Comment 4 for bug 1814997

libxmlb is a recently developed and released library written in C to allow applications to perform fast XPath queries against an XML document without having to parse the entire document into memory. This is designed to only support a subset of XPath for the purposes for fwupd and other utilities. Provides a command-line xb-tool application in /usr/lib which is not intended for end-users to run.

- CVE history: no

- Build-Depends: gir1.2-glib-2.0, gobject-introspection, gtk-doc-tools, libglib2.0-dev, libgirepository1.0-dev, meson, shared-mime-info, uuid-dev
- Does not daemonize
- No use of udev
- No pre/post inst/rm scripts
- No initscripts / systemd unit files
- No DBus services
- No setuid binaries
- No binaries added to PATH
- No sudo fragments
- No udev rules
- Unit tests run during package build - these look pretty comprehensive
- No cronjobs
- Clean build logs - no warnings during build other than for missing API documentation

- No subprocesses are spawned
- Memory management looks good, no obvious issues - uses core GLib
  memory management functionality and string types etc.
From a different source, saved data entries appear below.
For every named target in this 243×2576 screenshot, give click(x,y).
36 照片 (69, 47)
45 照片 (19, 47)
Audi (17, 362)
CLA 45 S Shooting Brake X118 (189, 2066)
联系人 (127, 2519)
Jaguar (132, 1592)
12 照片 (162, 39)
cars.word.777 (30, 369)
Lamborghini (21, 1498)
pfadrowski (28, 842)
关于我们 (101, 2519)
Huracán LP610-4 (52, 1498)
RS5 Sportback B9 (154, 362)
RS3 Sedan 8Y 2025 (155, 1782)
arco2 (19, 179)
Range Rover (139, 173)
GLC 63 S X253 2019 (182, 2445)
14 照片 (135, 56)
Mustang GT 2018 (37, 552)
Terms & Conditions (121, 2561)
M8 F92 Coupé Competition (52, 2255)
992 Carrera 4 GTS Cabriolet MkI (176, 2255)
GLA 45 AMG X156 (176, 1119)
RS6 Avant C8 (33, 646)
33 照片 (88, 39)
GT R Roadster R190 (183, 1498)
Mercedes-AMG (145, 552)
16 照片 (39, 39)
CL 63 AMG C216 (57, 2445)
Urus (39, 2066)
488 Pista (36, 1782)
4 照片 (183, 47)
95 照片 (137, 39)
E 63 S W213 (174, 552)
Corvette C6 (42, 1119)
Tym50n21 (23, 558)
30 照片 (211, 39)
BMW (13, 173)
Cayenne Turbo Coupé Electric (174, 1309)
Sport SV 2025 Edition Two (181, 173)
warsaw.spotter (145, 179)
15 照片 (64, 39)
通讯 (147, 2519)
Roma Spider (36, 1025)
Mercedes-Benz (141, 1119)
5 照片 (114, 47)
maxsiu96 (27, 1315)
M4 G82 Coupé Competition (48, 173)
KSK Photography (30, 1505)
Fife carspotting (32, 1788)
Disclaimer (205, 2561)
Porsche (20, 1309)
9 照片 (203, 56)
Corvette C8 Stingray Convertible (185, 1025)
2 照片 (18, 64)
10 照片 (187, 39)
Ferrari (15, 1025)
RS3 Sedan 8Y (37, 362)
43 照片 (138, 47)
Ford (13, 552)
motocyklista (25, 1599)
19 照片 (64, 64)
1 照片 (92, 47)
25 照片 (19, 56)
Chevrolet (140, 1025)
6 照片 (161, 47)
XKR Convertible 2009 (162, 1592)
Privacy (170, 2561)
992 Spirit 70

Care is taken on
  memory copies etc to ensure buffers are appropriately sized.
- xb-tool always sets GIO_USE_VFS to local and overwrites
  G_MESSAGES_DEBUG for logging purposes
- No privileged operations
- No cryptography
- No network connections
- Temporary files only uses during unit tests
- No WebKit
- No JavaScript
- No PolicyKit
- Clean cppcheck
  - 1 false positive error for an unintialised variable

Overall code is of high quality - also upstream has integrated support for fuzzing so likely should be pretty robust against malicious inputs from untrusted XML documents etc.

Security team ACK for promoting to main.